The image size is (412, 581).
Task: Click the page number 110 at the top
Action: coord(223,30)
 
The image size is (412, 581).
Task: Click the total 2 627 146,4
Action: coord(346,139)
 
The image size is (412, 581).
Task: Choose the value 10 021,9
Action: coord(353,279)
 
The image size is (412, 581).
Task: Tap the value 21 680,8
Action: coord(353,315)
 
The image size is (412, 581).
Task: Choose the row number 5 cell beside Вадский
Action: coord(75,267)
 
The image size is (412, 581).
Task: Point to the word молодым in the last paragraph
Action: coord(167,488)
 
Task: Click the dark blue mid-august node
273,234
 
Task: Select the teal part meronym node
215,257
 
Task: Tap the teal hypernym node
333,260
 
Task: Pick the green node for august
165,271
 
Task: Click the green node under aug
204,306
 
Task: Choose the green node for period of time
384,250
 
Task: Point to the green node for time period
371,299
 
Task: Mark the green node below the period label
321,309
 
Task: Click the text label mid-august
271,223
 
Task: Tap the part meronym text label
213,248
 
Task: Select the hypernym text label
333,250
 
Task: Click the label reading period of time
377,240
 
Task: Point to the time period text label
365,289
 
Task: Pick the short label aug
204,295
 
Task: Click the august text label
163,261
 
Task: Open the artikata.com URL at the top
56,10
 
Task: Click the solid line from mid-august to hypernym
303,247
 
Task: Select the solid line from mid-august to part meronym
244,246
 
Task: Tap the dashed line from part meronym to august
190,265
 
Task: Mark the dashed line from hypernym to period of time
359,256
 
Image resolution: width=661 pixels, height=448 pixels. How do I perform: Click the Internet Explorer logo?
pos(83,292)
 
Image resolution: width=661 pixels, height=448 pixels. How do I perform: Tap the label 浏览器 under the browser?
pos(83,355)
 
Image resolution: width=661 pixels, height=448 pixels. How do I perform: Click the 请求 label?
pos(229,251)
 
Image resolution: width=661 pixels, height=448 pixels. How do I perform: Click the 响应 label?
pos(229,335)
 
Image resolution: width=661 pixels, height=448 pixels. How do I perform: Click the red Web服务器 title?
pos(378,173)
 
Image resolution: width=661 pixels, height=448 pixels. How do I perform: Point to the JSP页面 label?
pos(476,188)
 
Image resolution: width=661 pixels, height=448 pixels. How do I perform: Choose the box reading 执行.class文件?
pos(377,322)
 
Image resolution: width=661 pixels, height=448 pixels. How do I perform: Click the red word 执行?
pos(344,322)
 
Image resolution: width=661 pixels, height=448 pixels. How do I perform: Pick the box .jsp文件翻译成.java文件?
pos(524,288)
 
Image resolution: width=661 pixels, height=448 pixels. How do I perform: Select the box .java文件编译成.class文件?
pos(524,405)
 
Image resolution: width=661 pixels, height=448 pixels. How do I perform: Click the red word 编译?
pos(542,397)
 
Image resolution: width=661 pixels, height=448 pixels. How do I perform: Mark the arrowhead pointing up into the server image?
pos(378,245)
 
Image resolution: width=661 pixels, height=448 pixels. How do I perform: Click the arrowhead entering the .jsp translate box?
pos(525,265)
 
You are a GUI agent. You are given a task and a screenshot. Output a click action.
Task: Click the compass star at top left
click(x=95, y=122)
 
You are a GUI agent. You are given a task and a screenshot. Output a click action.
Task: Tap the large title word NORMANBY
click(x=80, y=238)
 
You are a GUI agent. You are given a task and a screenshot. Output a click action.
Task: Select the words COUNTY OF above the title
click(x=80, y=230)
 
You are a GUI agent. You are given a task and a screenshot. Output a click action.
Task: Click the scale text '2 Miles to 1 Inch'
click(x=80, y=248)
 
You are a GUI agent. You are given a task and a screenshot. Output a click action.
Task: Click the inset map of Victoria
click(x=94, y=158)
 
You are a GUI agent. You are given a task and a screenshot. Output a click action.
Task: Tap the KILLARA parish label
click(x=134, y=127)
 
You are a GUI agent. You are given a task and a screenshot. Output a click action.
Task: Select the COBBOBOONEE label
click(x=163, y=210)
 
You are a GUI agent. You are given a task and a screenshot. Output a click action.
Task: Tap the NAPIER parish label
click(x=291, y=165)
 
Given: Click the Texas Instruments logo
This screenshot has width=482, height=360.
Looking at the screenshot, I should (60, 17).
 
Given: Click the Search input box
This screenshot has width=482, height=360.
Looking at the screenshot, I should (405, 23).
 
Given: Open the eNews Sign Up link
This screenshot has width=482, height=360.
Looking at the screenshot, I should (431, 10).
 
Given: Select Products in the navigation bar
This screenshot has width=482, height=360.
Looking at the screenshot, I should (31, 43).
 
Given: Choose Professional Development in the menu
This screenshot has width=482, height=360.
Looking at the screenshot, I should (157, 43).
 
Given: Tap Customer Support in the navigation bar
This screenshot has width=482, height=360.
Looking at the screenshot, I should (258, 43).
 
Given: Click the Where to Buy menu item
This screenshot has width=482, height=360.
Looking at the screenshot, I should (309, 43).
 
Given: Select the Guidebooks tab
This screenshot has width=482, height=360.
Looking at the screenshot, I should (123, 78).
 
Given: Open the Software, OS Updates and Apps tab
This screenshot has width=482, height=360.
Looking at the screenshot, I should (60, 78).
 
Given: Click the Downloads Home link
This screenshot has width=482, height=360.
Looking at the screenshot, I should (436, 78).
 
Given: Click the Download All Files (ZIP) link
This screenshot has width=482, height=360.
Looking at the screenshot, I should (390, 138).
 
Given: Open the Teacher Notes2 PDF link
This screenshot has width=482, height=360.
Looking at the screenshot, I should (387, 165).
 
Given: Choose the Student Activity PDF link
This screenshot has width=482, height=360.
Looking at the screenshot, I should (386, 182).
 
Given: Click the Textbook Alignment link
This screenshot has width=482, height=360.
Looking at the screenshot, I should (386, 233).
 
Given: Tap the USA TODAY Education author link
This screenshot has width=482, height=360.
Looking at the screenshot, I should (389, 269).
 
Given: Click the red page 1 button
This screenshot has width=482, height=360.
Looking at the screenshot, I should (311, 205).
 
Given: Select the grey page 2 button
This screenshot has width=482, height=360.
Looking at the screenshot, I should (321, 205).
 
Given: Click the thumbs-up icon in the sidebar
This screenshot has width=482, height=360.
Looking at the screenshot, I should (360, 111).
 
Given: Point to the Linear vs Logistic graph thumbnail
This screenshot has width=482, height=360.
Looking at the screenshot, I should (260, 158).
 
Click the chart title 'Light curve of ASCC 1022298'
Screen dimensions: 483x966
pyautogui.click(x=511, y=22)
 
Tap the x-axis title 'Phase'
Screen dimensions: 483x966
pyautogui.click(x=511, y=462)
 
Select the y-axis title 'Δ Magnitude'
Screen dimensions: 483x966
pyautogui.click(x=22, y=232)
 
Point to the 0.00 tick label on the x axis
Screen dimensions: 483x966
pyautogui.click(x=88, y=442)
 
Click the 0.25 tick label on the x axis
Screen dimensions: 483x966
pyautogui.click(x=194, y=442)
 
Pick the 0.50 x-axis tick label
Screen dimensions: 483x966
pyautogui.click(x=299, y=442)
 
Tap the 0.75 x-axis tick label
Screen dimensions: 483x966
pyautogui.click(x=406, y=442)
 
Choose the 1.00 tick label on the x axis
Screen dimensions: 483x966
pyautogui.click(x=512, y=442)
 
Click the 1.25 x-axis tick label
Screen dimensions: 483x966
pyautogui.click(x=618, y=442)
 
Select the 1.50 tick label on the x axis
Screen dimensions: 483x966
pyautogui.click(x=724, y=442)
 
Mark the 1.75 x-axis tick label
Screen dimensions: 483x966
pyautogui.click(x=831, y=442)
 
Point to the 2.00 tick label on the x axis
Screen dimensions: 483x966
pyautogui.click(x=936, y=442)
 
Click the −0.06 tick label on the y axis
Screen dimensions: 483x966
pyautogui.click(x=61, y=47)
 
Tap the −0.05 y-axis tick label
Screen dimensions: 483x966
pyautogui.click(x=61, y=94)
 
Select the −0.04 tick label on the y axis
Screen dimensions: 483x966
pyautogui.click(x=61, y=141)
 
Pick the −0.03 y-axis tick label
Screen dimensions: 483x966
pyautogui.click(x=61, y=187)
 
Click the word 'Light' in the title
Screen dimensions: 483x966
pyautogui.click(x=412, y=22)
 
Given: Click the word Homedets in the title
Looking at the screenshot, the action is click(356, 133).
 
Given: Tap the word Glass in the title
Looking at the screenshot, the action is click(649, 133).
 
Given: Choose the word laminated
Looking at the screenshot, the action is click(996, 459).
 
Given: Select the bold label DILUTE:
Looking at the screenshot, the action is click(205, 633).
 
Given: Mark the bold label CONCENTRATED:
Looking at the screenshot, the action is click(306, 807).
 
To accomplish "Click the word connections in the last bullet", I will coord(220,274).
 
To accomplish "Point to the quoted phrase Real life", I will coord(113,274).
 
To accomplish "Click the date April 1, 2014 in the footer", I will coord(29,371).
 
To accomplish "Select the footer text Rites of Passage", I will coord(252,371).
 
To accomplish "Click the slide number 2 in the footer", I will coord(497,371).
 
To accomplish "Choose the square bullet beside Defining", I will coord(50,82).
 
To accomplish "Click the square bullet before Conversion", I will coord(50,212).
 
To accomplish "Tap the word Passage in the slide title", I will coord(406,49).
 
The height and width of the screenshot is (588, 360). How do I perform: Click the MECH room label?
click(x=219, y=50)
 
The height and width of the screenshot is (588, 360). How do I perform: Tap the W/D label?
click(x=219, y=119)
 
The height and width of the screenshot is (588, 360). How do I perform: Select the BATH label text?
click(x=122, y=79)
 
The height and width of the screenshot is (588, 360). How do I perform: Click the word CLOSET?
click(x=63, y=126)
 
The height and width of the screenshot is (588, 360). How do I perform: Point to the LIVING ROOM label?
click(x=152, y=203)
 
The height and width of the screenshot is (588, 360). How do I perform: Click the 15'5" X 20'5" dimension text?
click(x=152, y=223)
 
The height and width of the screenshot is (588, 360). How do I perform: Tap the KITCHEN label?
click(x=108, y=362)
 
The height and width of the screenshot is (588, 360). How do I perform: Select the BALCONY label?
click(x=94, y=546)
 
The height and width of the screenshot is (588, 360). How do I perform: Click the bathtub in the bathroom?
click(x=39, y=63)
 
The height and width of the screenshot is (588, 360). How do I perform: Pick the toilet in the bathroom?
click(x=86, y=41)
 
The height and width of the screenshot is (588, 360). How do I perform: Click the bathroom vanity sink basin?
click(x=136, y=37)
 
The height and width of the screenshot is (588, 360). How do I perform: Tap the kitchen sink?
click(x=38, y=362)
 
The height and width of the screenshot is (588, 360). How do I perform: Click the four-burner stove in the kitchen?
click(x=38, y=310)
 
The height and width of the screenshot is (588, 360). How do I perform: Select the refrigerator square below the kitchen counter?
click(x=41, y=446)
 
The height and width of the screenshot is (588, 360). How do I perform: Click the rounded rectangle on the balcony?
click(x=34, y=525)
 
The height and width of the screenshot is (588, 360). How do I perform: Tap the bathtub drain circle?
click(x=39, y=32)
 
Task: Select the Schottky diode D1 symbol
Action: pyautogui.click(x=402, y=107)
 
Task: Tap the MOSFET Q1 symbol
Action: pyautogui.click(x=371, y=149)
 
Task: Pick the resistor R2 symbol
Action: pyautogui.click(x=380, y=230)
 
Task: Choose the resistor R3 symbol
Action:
────────
▶ _Requirement_: Could you output the lines above as a JSON list of strings, starting at the line that contains "the W/D label?" and stopping after the line that contains "click(x=63, y=126)", with one string per line and blank lines left out?

▶ _Full response_:
[
  "The height and width of the screenshot is (588, 360). How do I perform: Tap the W/D label?",
  "click(x=219, y=119)",
  "The height and width of the screenshot is (588, 360). How do I perform: Select the BATH label text?",
  "click(x=122, y=79)",
  "The height and width of the screenshot is (588, 360). How do I perform: Click the word CLOSET?",
  "click(x=63, y=126)"
]